Pool Filling (OnlineJudge 13242)

題目

There is an empty pool that needs to be filled with water at a desired temperature. To do this, you have a row of jars placed near the border of the pool and numbered starting at 0. Each jar contains a different volume of water at a different temperature. You can pour as many jars as you want to the pool, but only if they are consecutive.

The objective is to fill at least half the capacity of the pool, without overflowing it, so that the resulting water temperature is as close as possible to a target temperature, and never more than 5 degrees hotter or warmer. We will assume that, when mixing two volumes of water, the resulting temperature of the mix is the average of the original temperatures weighted by volume.

For example, you may have 5 jars as follows:

Jar number	Volume (l)	Temperature (°C)
0	45	20
1	20	40
2	67	22
3	109	11
4	9	56

This way, for example, you could pour jars 1, 2 and 3 into the pool, but not only jars 1 and 3.

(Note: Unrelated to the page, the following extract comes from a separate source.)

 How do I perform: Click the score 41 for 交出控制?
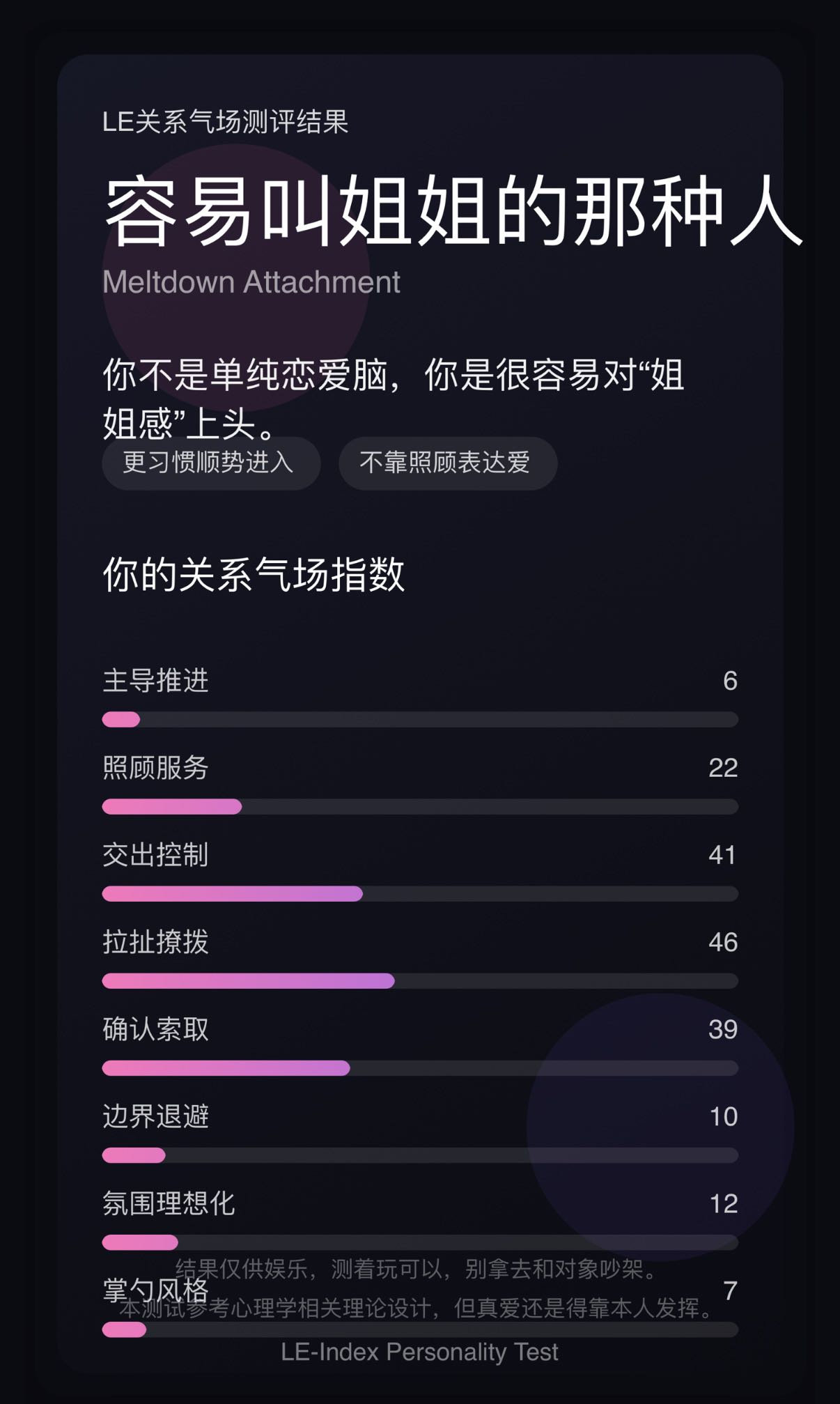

The resulting total volume (assuming that the pool is large enough) would be

20 + 67 + 109 = 196

liters and the resulting temperature would be

(20 \times 40 + 67 \times 22 + 109 \times 11) / (20 + 67 + 109) = 17.719388 ° C

輸入 / 輸出說明

輸入說明	輸出說明
The input format is as follows. An integer in a single line which says the number of problems to solve. Then, for each problem: • A line with two integers: the maximum capacity of the pool and the target temperature. • A line with one integer: the number of jars, which will not be greater than 3000. • Then, a line for each jar containing two integers: the volume of water in the jar and its temperature.	For each problem, you have to print a line with two integers representing the first and the last jar to pour into the pool, minimizing the difference with respect to the target temperature. If there is no way to fill at least half the pool without overflowing it with water within the acceptable temperature range, the line should be ‘Not possible’. If there are many optimal solutions, you have to use the jars with the lowest numbers.

輸入說明

輸出說明

The input format is as follows.
An integer in a single line which says the number of problems to solve. Then, for each problem:
• A line with two integers: the maximum capacity of the pool and the target temperature.
• A line with one integer: the number of jars, which will not be greater than 3000.
• Then, a line for each jar containing two integers: the volume of water in the jar and its temperature.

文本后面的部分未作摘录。